The 133-year history of commodity futures markets in India has been littered with expansion moderated by regulation to reach the stage it has now— right on the verge of globalization. Commodities came to be accepted as an independent asset class globally just a few years ago. This acceptance started acting against itself. Like other asset classes where bull runs are glorified, more and more investors started investing in commodities getting good returns. Unlike other asset classes, the increase in prices of commodities was not appreciated by all. Soon a stage was reached where these investments, apparently, started dictating the price of the commodity — rather than demand and supply. Rhetoric about recession and depression started doing the rounds. Unable to find a way out, there has been talks of banning futures trading in agri-commodities in the belief that their prices will be “controlled”. Does that seem to be a logical reaction to the situation? Definitely not.
It is generally understood that futures trading in commodities is healthy if genuinely used for price discovery and hedging. Price discovery is not possible without a very large number of participants — in fact the larger number of participants the better the price discovery. For example, to narrow down on a fair price of a quintal of wheat, you would want as many players as possible to bid so that manipulation is impossible and a fair price based on market perception of demand and supply is achieved. For businesses which hedge, speculators are a necessity. Hedgers want to reduce or eliminate risk; this risk is actually transferred to speculators who move in and out of markets quickly, making profits and losses at different times. Without speculators, neither proper price discovery nor price-risk transfer is possible. This is true of all markets in the world, not just commodity markets. Because futures markets simply reflect the collective perception of the participants of the commodity price in the near future, banning futures is much like putting off the TV when your favourite team is losing — it will not change the result.
Prices of edible oil are high because, due to high prices of crude oil, more and more vegetable oils are being diverted for use as biofuels. Therefore soyabean, instead of coming to your table in the form of soya oil, is being used to make bio-fuels to power some machine. We have no control over it beyond modulating taxes and import-duties which we have already done, with limited impact. Wheat farmers worldwide prefer growing corn because returns are better due to their use in making ethanol. Commodity prices are rising but the reasons for that must be attended to, i.e. increased and more efficient production so that supply-side constraints are removed. The prices are fundamentally a function of demand and supply. Over production in Brazil and India has led to sugar prices being depressed worldwide. Ultimately markets are great levellers. Prices find their correct level in fair, well-regulated markets. As far as the efficacy of commodity markets is concerned, we have to look no further than the US — the commodity markets there have been around for 150 years, are as well regulated as ours and are considered essential. Markets provide buyers and sellers — if someone thinks the prices are higher than they should be, he is free to sell. Similarly those who think prices are artificially or temporarily low can buy. We have to learn to trust markets and must do everything to empower regulators to ensure a fair and level playing field. We have the most modern commodity exchanges, and international investors are lining up for a stake of the pie — because they recognize this is an idea whose time has truly come.

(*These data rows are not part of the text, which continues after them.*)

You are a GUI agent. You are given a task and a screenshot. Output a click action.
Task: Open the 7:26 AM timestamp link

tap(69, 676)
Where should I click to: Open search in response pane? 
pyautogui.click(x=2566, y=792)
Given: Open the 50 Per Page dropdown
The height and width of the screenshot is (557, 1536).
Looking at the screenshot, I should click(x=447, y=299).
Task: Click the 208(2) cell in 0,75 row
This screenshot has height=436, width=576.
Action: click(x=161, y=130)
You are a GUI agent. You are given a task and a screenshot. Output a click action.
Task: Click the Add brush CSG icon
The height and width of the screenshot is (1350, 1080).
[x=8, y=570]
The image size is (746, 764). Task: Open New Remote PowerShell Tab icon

Markets provide informational efficiency. When wheat was listed, farmers had a ready on-screen reference from National Commodity and Derivatives Exchange and they even refused to sell to the government at the minimum support price (MSP) because they had the option to sell their produce on the commodity futures markets at higher prices. But after delisting, there was no longer a reference price which the farmer could check. Today farmers are led into selling below MSP because he neither has a futures reference price nor knows the MSP. It’s democracy at stake—in its own way. The producers as well as the consumers are citizens and voters in the country. The producers want the highest prices possible and the consumers want the lowest prices possible. Therefore it is necessary that all stakeholders participate extensively in the markets.
Those who do not participate are hurting their own cause. They must take part to get the benefits which they deserve for carrying risk and because it is their right to have access to markets which provide financial solutions to their business problems.